The Thabametsi independent power producer (IPP) plant, based in the Waterberg area in Limpopo, faces stiff opposition from environmental groupings concerned about the harmful effect of emissions from the project.

The Thabametsi power station will have a capacity of up to 1200MW and will be developed in two phases of 600MW each.

The Department of Energy in 2016 announced Thabametsi and Khanyisa power plants in Mpumalanga as the preferred bidders in the government's Coal Baseload independent power producer (IPP) procurement programme, the country’s first baseload programme which allows the private sector to generate energy using coal resources. Eskom will buy the power from the IPPs.

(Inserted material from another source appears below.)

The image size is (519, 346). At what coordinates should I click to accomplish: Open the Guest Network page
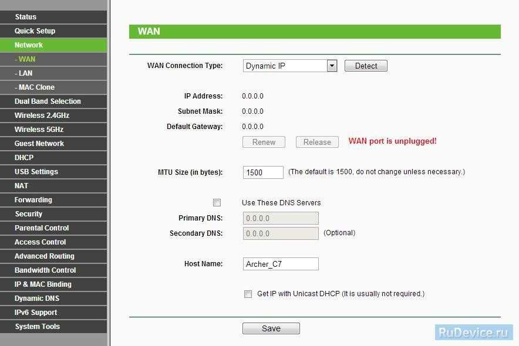[53, 144]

In a fresh bid to block the Thabametsi project, Earthlife Africa director Makoma Lekalakala last week filed an affidavit at the high court in Pretoria in which she challenged the project's environmental authorisation, granted in 2015 by the Department of Environmental Affairs. Minister of Environmental Affairs Edna Molewa has so far dismissed the organisation's appeals.

Dismissal

In the application, Earthlife said Molewa had relied on the integrated resource plan for electricity 2010-2030 (IRP 2010) in her dismissals.

“The minister's reliance on the IRP 2010 resulted in her failing to take into account relevant considerations,” said Lekalakala.

She said Molewa did not assess the social cost of Thabametsi’s greenhouse gas (GHG) emissions, the insufficient assessment of the risk of water scarcity, insufficient assessment of the impacts of the power station on the surrounding area's climate resilience, and the inadequacy of the mitigation measures.

In the application, Earthlife said the IRP 2010 was outdated. The Department of Energy was yet to publish a revised plan. The organisation said unlike in 2010 South Africa now had excess capacity. “In January 2017, Eskom confirmed that it had a surplus of 5 600MW at peak and could meet any increase in demand until 2021.

“The factual premises upon which the IRP 2010 was based no longer persist,” said Lekalakala. She said the outdated IRP 2010 could not be relied on to reflect South Africa's current electricity needs.

In a presentation at National Energy Regulator of South Africa’s (Nersa’s) hearings on the IPPs electricity generation licences last week, the Centre for Environmental Rights (CER) said any decision to grant Thabametsi and Khanyisa electricity generation licences was premature.

CER said Nersa could not rely on the outdated 2010 IRP.